FIG. 22 illustrates a data record which can be provided by the origin content server. This data record can be encrypted prior to conveyance to the client or to the caching server. FIG. 22 illustrates different fields which can be utilized as part of the data record. Thus FIG. 22 shows fields for program content ID which will identify the specific program content such as the name of a movie. In addition, data record 2200 can contain a field for storing a rule defining who has access to the program content. In the embodiment shown in FIG. 22, a rating information field is also shown which can conform to a particular rating standard. Also, a field could be provided as shown in FIG. 22 to store the client's purchase preference (selection) such as pay per view or pay by time which was negotiated by the client and the origin content server. FIG. 22 also shows an authentication field, which prevents the client from modifying the data record.
FIG. 23 illustrates a data record which can be provided for an individual client. Such a data record can be utilized to define the particular client's entitlements to different program content. Thus, for example, FIG. 23 shows a data record comprised of a field for identifying the location of a client, such as the country in which the client is located. Also shown is a field which identifies subscriptions to which the client has subscribed, e.g. HBO™ or SHOWTIME™. Additional fields could be presented as well. This information could be authenticated and encrypted so that the client cannot revise his own entitlements.
 While various embodiments of the invention have been described as methods or apparatus for implementing the invention, it should be understood that the invention can be implemented through code coupled to a computer, e.g., code resident on a computer or accessible by the computer. For example, software and databases could be utilized to implement many of the methods discussed above. Thus, in addition to embodiments where the invention is accomplished by hardware, it is also noted that these embodiments can be accomplished through the use of an article of manufacture comprised of a computer usable medium having a computer readable program code embodied therein, which causes the enablement of the functions disclosed in this description. Therefore, it is desired that embodiments of the invention also be considered protected by this patent in their program code means as well.

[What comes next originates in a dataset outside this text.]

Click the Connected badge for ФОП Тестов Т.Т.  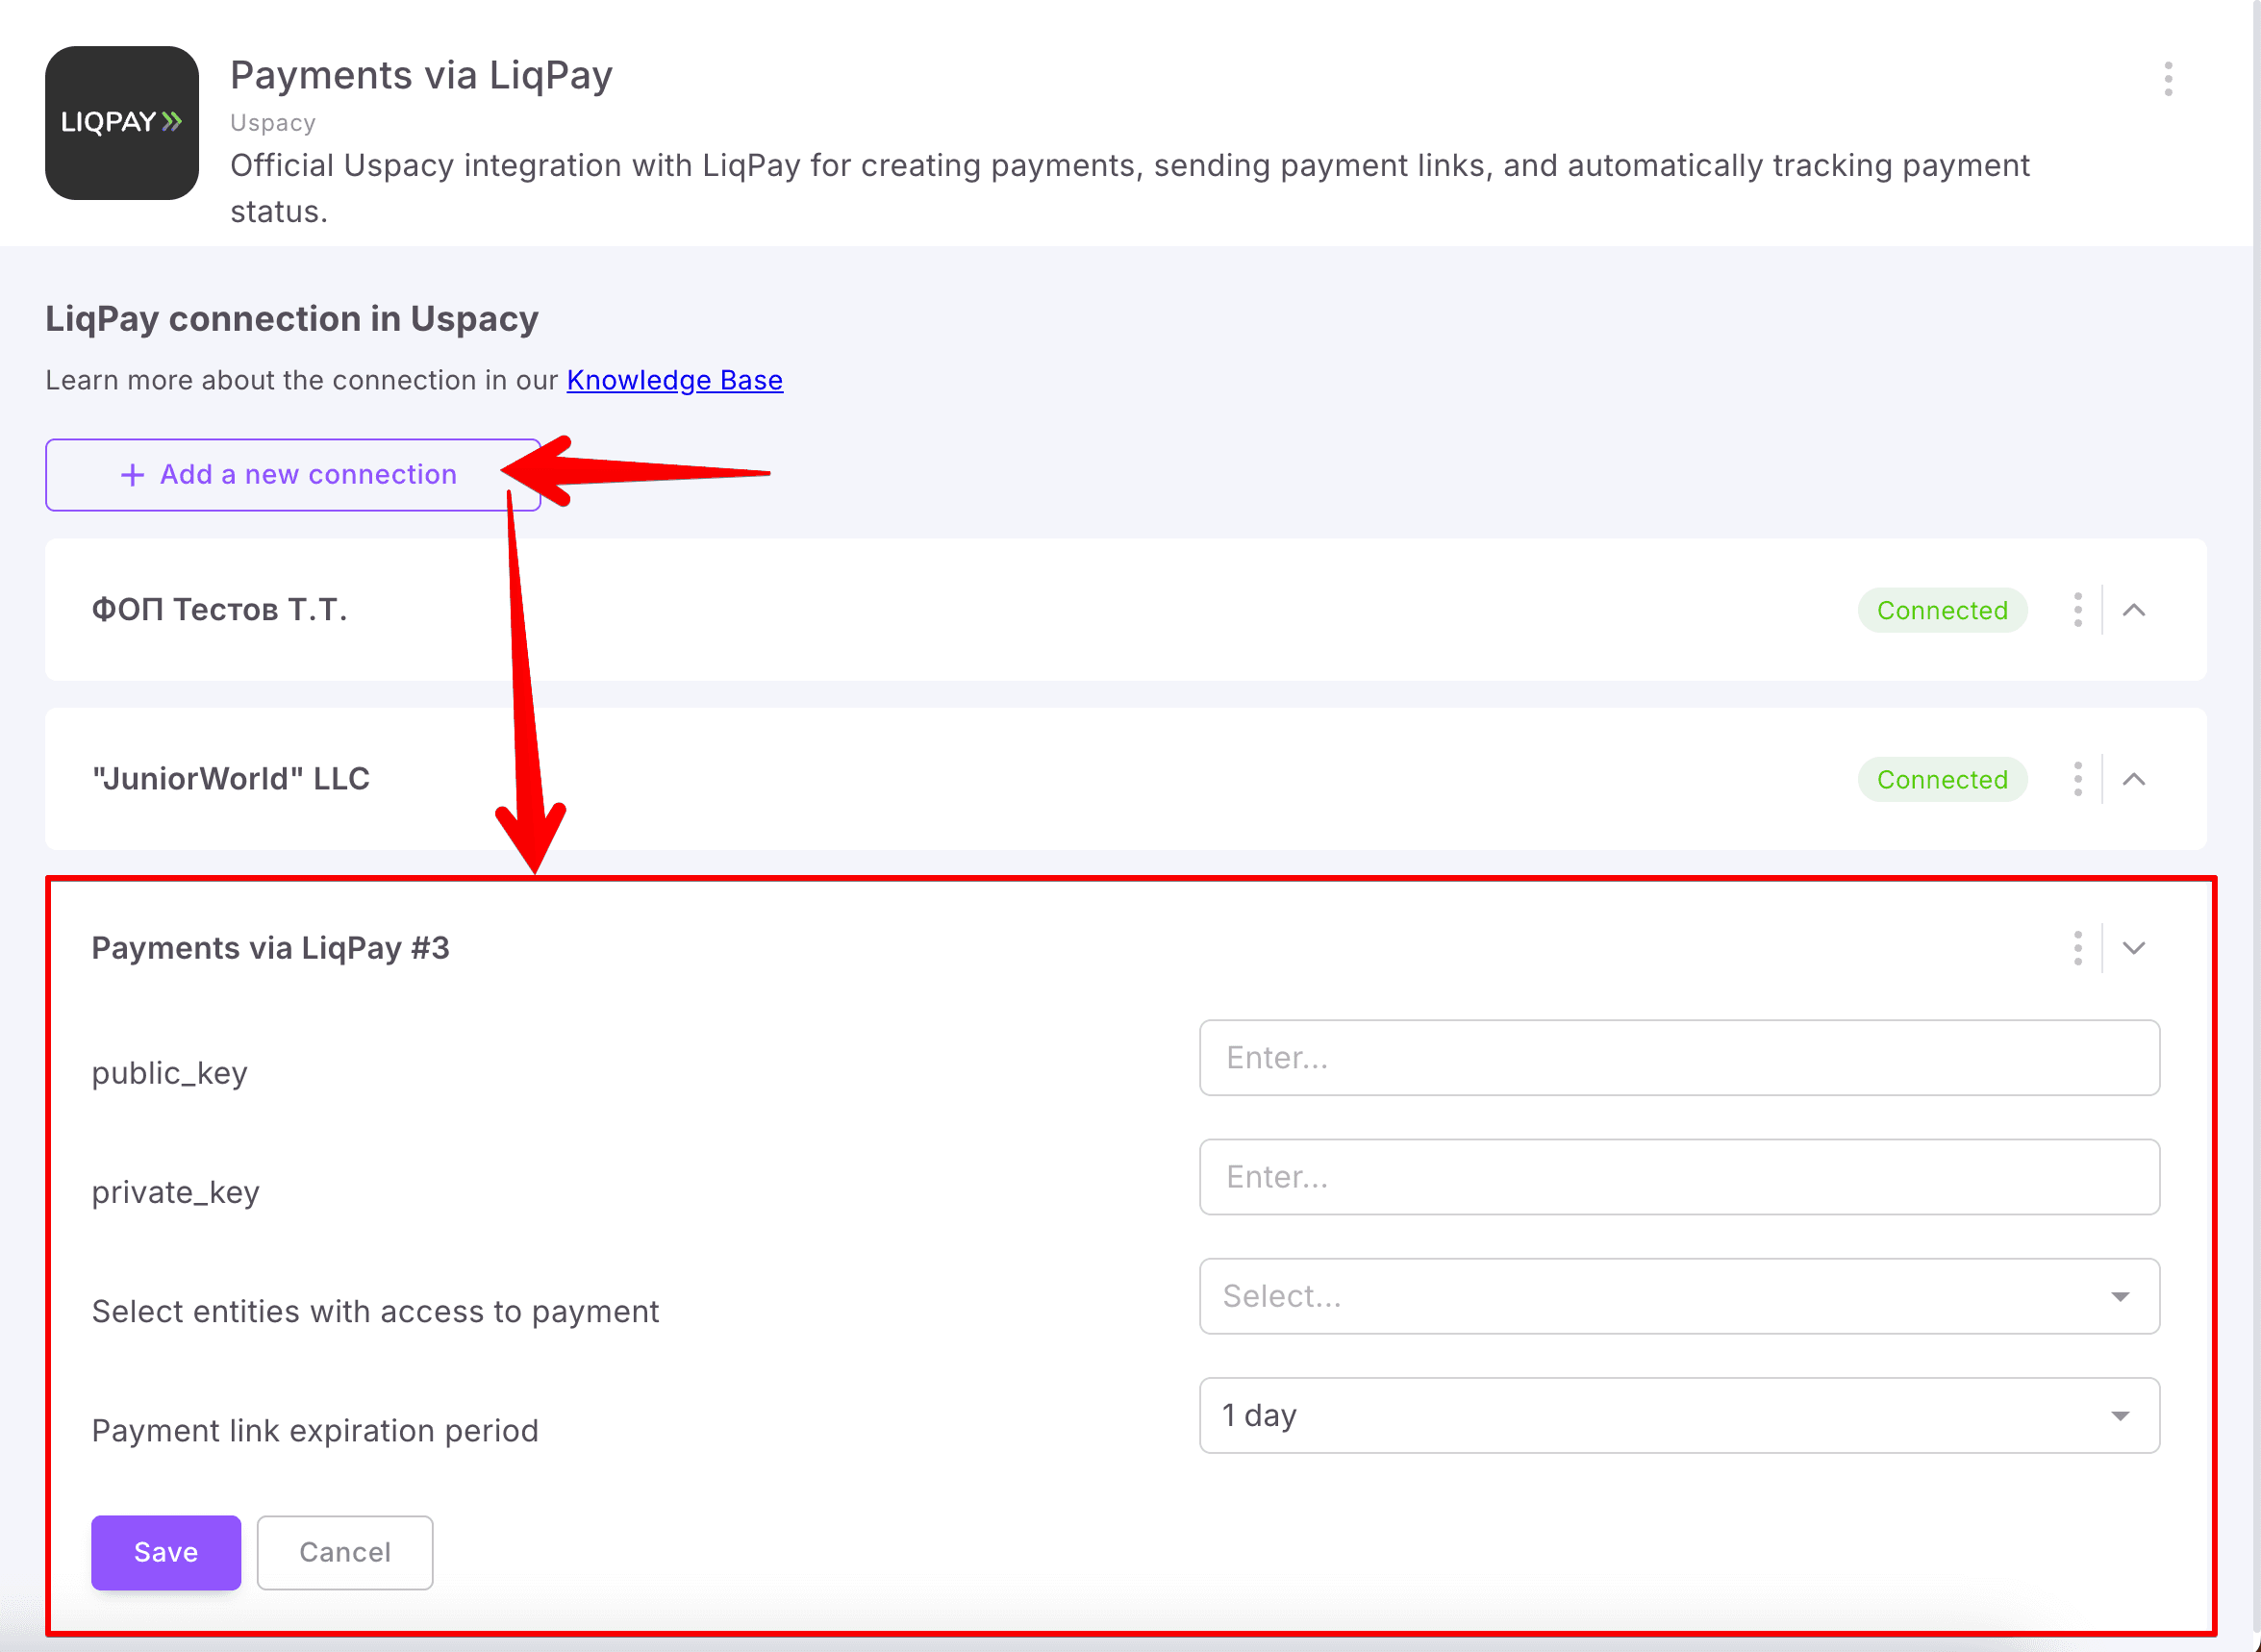pos(1942,610)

 It is also envisioned that embodiments of the invention could be accomplished as computer signals embodied in a carrier wave, as well as signals (e.g., electrical and optical) propagated through a transmission medium. Thus, the various information discussed above could be formatted in a structure, such as a data structure, and transmitted as an electrical signal through a transmission medium or stored on a computer readable medium.
 It is also noted that many of the structures, materials, and acts recited herein can be recited as means for performing a function or steps for performing a function. Therefore, it should be understood that such language is entitled to cover all such structures, materials, or acts disclosed within this specification and their equivalents.
 It is thought that the apparatuses and methods of the embodiments of the present invention and many of its attendant advantages will be understood from this specification and it will be apparent that various changes may be made in the form, construction, and arrangement of the parts thereof without departing from the spirit and scope of the invention or sacrificing all of its material advantages, the form herein before described being merely exemplary embodiments thereof.